Longitudinal Coefficient Tree Regression Vignette

Özge Sürer, Daniel Apley, Edward Malthouse

2022-09-10

Introduction

The use of longitudinal data sets leads to massively high-dimensional multivariate regression models because each single predictor (aka, covariate) over time and/or space must be treated as a large number of predictor variables in the regression model. Discovering unknown group structure automatically from the data is fundamentally important since the group structure leads to simple, parsimonious and interpretable models.
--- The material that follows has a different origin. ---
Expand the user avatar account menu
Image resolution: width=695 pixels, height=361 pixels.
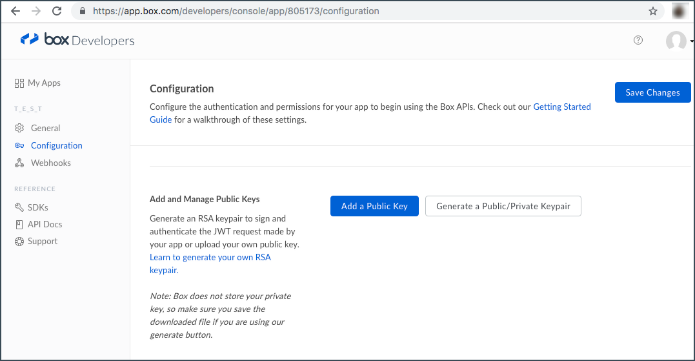point(679,41)
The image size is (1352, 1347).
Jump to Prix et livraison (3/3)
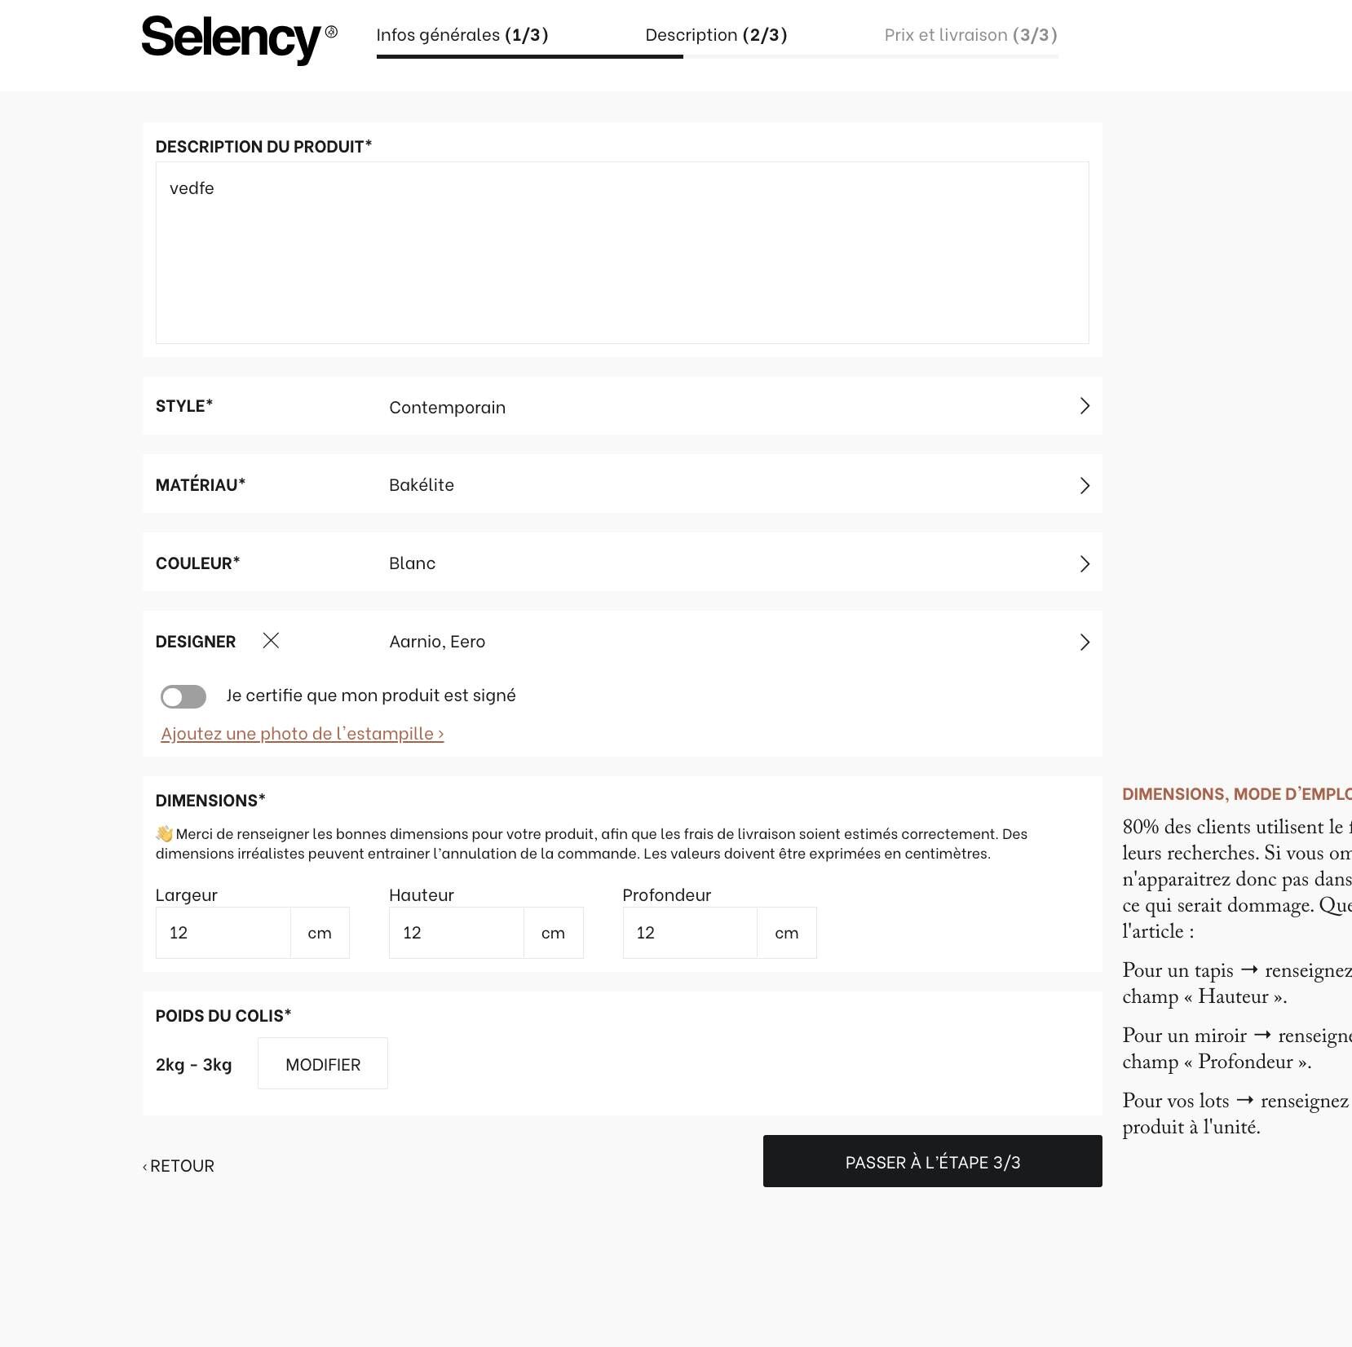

This vignette describes the usage of longitudinal coefficient tree regression (LCTR) in R. See the Surer et. al. (2022) reference paper listed below for details.

We consider the linear regression model (the general version, with ungrouped coefficients) with \(n\) sampling units and \(p\) predictors, each of which is measured at the same \(L\) time points: \[\begin{align} \begin{split} \mathbf{y} = &\beta_{1,1}\mathbf{x}_{1,1} + \cdots + \beta_{L,1}\mathbf{x}_{L,1} + \\ & \beta_{1,2} \mathbf{x}_{1,2} + \cdots + \beta_{L,2}\mathbf{x}_{L,2} + \cdots + \\ & \beta_{1,p} \mathbf{x}_{1,p} + \cdots + \beta_{L,p}\mathbf{x}_{L,p} + \boldsymbol{\epsilon}, \end{split} \end{align}\] where \(\mathbf{y} = \big[y_1, y_{2}, \ldots, y_{n}\big]^\mathsf{T}\), \(\mathbf{x}_{t,j} = [x_{1,t,j}, x_{2,t,j}, \ldots, x_{n,t,j}]^\mathsf{T}\) for \(t = 1, \ldots, L\) (our convention is that time \(t = L\) corresponds to most recent, and time \(t = 1\) to most distant) and \(j = 1, \ldots, p\), and \(\boldsymbol{\epsilon}\) are length-\(n\) vectors of the response observations, the predictor observations, and the independent and identically distributed noise with a constant variance, respectively.

Installation

library(LongCTR)

Longitudinal Coefficient Tree Regression (LCTR)

Description

LongCTR sequentially adds derived predictors (the sum of predictors in groups) to the model. This process continues until we obtain a final set of derived predictors satisfying the termination criterion. Users might pick a value Kmax up front for the total number of levels in the fitted LCTR tree at termination. Alternatively, the best model size can be chosen using K-fold cross validation (CV). Users may change the cv option depending on their preferences. If CV is used, a user must select Kmax as the upper bound on the best model size. The default is Kmax = 20. However, in some cases a better model might be obtained with Kmax > 20. In this case, the warm-start feature allows users to input the existing LongCTR object to the continuation of the LongCTR.

Usage

LongCTR(X, L, y, Kmax=5, cv=0, warm.start=NULL)

Arguments

Input Definition
L Time points
X The \(n \times (p \times L)\) design matrix of predictor observations to which the LCTR is fit.
y The \(n\) dimensional vector of the response observations.
Kmax A numeric scalar that specifies the upper bound on the best model size. If cv = 0, it specifies the model size at termination.
cv A numeric scalar that specifies the number of folds used in \(K\)-fold CV. If cv = 0, the argument allows users to fit the LCTR model with Kmax derived predictors at termination without using CV.
warm.start If NULL, start fitting LCTR model from scratch. Otherwise, input object of class longCTR for the use of warm-start strategy.

Example (without CV)

We generate a dataset with \(p = 3\), \(L = 10\) and \(n = 1,500\), where \(\mathbf{X}\) is the \(n \times (p \times L)\) design matrix of predictor observations and \(\mathbf{y}\) is the \(n\) dimensional vector of the response observations. We use this dataset throughout the vignette:

#Generate some data
set.seed(1234)
p <- 3
L <- 10
n <- 1500 
X <- scale(matrix(rnorm(n * p * L), nrow = n))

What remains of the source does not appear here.